When hydraulic fracturing techniques are used to stimulate production from an oil or gas well, successful job placement is often jeopardized by near-wellbore (NWB) problems. These problems may be related to the perforation entry or to the fracture width in the immediate vicinity of the wellbore. It has often been concluded that insufficient width generation in the NWB area is the result of the fracture having a very tortuous (rapidly turning or twisted) path for the first few inches or feet before adopting its generally planar shape after it grows beyond the wellbore area. In other cases, the inadequate width problem may result from the generation of several independent fracture planes instead of only one (or a few). During the early 1990's, the oil industry began to consider these problems more seriously, and many operators now use techniques to mitigate such problems before or during a fracture stimulation. The completion plan must sometimes be altered to reduce the occurrence of similar problems in future wells completed in a particular reservoir.
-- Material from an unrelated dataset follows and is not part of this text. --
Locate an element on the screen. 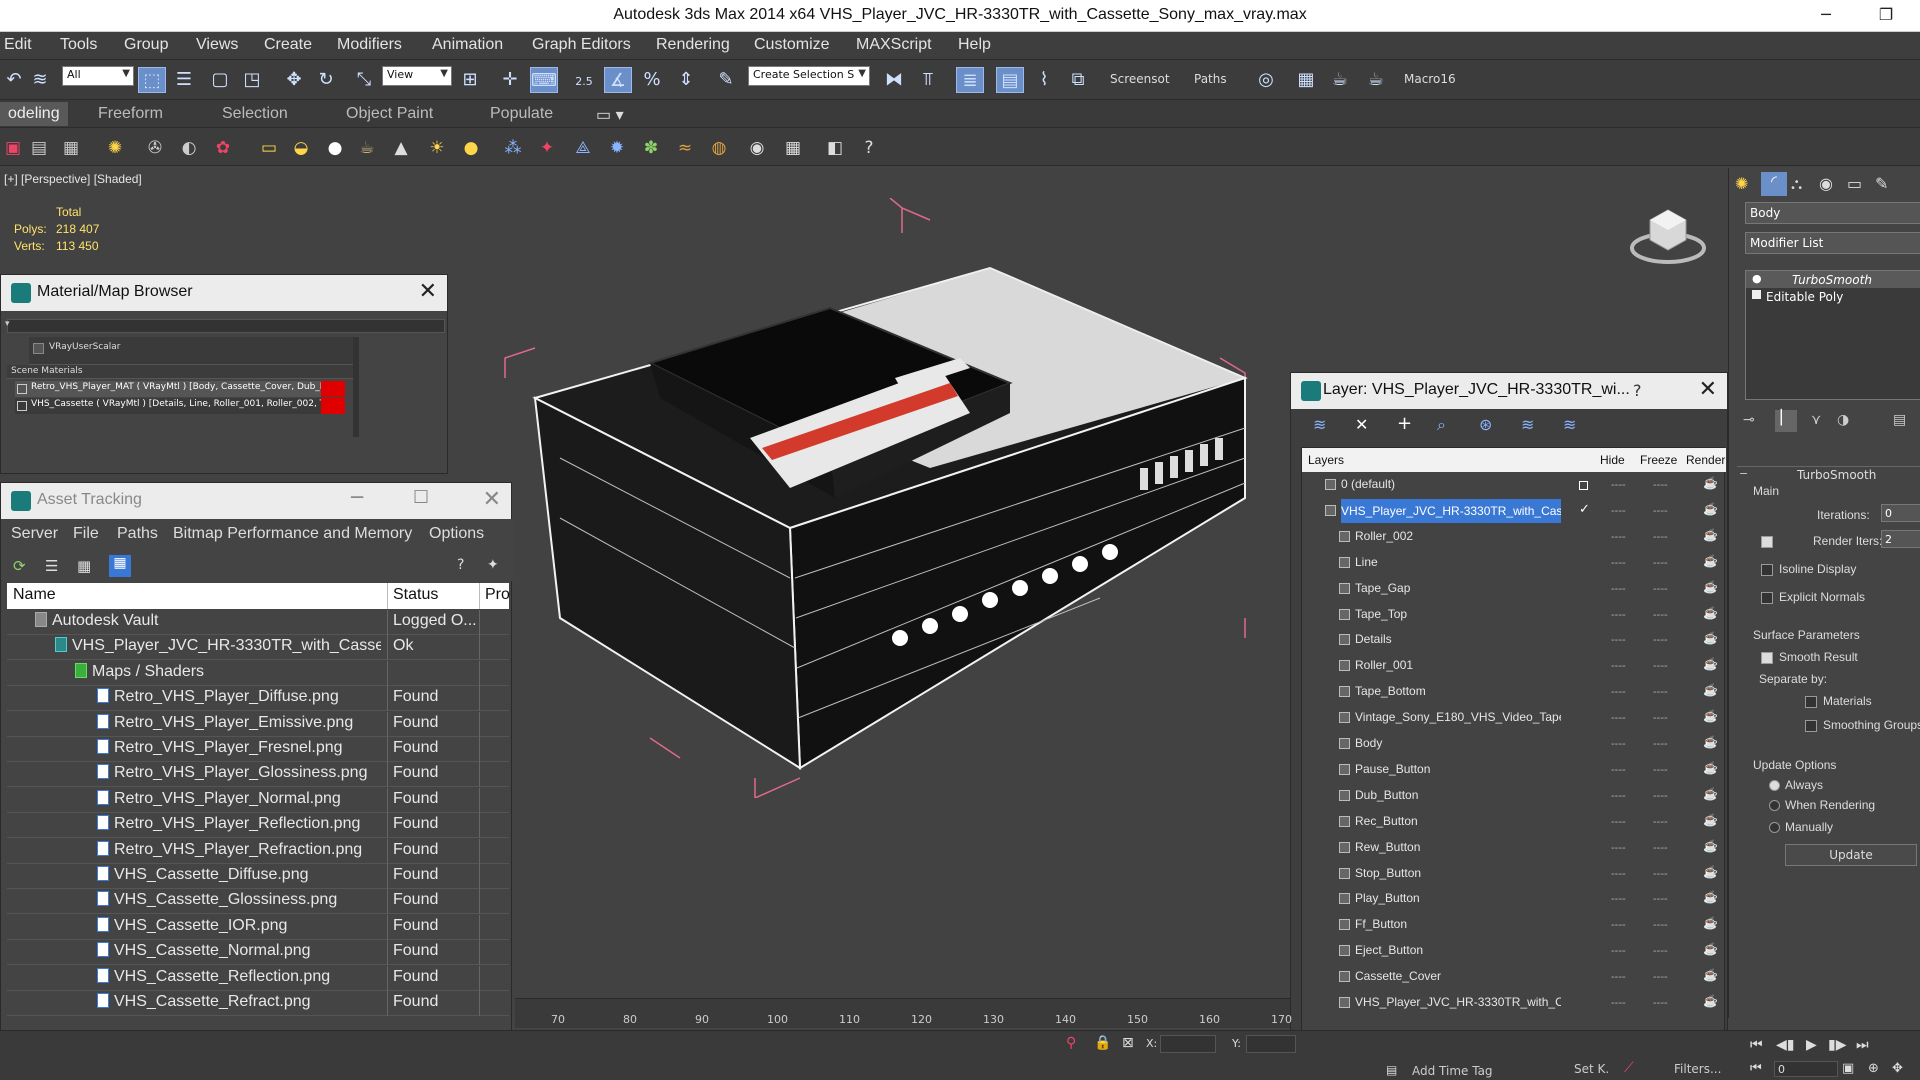  render-iters-checkbox is located at coordinates (1767, 542).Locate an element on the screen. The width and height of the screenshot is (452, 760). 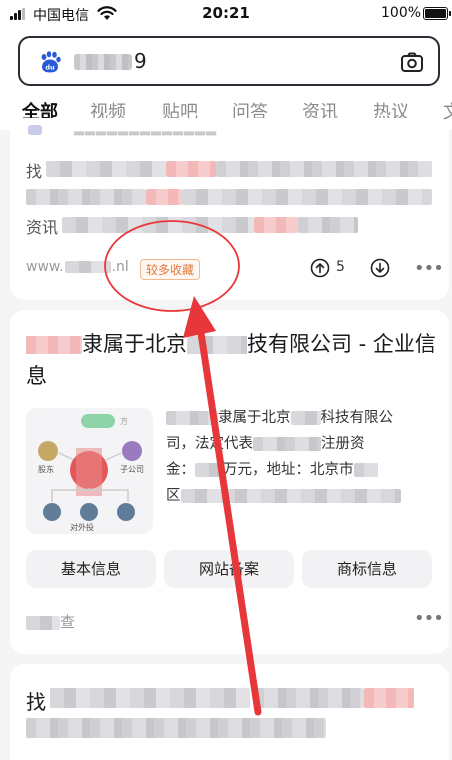
upvote-icon is located at coordinates (320, 268).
Proppant slugs and viscous gel slugs have helped remediate this problem during several applications throughout the world.
Contrary to what we would like to believe, proppant and/or viscous gel slugs do not cure every premature screenout. Of course, some people still believe that these slugs would prevent every premature screenout if they were applied properly for the particular problem. If economics were not a real-life consideration, and every completion could be treated as an experiment, that position might be valid. In today's oil and gas exploration environment, the more practical constraints of "economic benefit" present several limitations. This paper discusses these "slug" techniques and their evolution in recent years. It also presents some of the current state-of-the-art methodologies being used. We also offer practical limits to be considered for use with these techniques. Several case histories are presented as illustrations, and suggestions for alternate completion techniques are discussed.
There is much debate about the first use of proppant slugs in hydraulic fracturing operations and many claims to "inventor" status. Considering the typical size of fracturing treatments over the past 20 years, the original frac jobs of the late 40's and early 50's were no more than "proppant slugs" by modern standards. From the 60's through the 80's, proppant slugs were used only sporadically and seldom through a premeditated or scientific method. McMechan et al. 1 reported dramatic effects from small slugs improving perforation entry problems in very deep Okla-homa reservoirs. To some extent, this phenomenon has probably existed for 50 years. History also shows that the use of very small, 100-mesh sand added to the pad volume or just before the primary (larger size) propping agent was started in an attempt to improve fluid-loss control into natural fractures. This application was rare before the late 70's; however, as Cipolla et al.2 have reported, it continues to find significant applications today.